Using three different methods, researchers investigated these factors and their influence. They identified at least 15 major motivators behind study participants’ food choices.
These motivators fell into two broad categories: function oriented (e.g. liking, hunger) and emotion oriented (e.g. pleasure, sociability). They included: liking, need and hunger, habits, price, convenience, choice limitation, health, weight control, natural concerns, pleasure, affect regulation, sociability, social norms, social image, traditional eating, variety seeking, visual appeal.
What’s for dinner requires more thinking
Meals and snacks are pre-conceptualized differently. Meals are structured while snacking often is not. Food choices for meals, thus, were different from food choices for snacks in this study.
For the study participants, choosing foods and beverages for meals were the result of the interplay of more motivation factors than for snacks.

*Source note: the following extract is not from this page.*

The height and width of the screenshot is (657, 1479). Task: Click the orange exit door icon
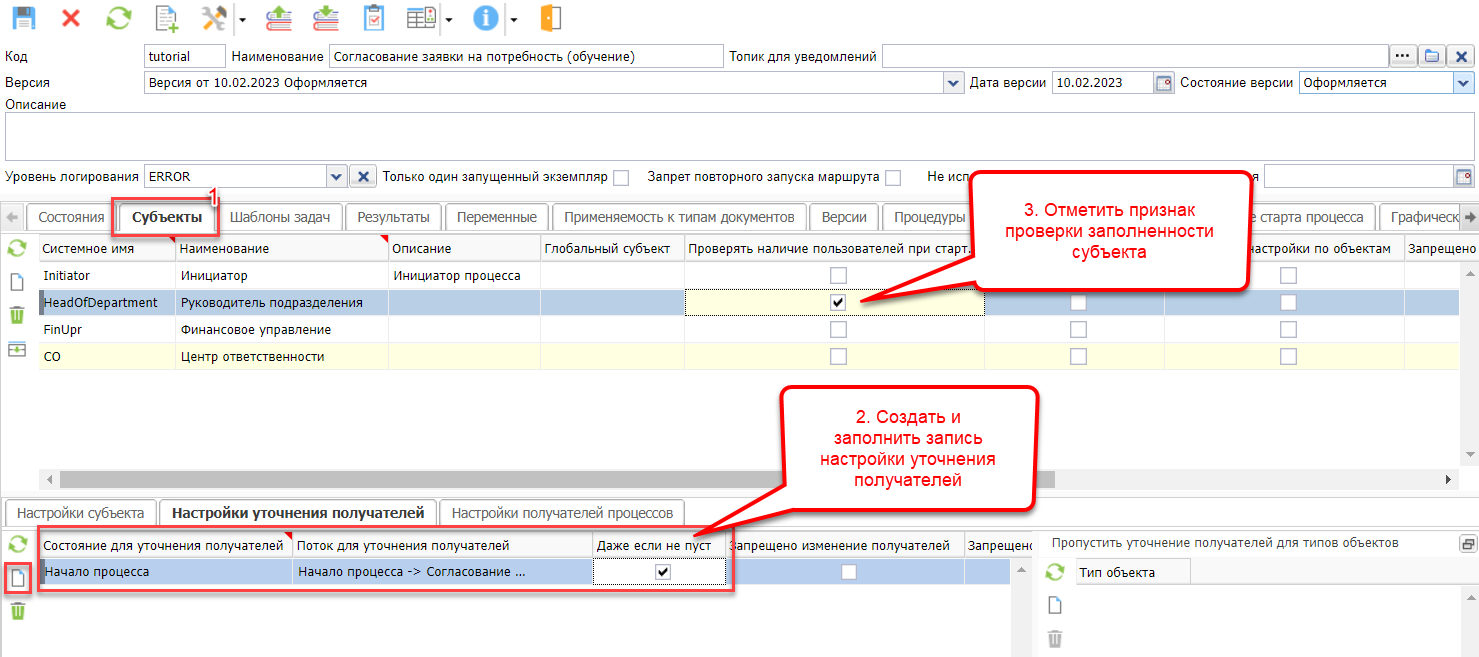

Liking is the number one motivator for food choices in most situations. But results also showed that food decisions were significantly influenced by the time of the day at which the eating occurred.
During the day, participants were more likely to be driven by functional motivators. Convenience was the most important for breakfast and lunch, while morning snacking was associated with weight control, need and hunger.
Emotional motivators like pleasure, sociability and variety seeking were key drivers for dinner choices. The participants also cared most about the visual appeal of foods whilst enjoying a late night snack.
Findings of this research are reported in the Journal of Food Quality and Preference.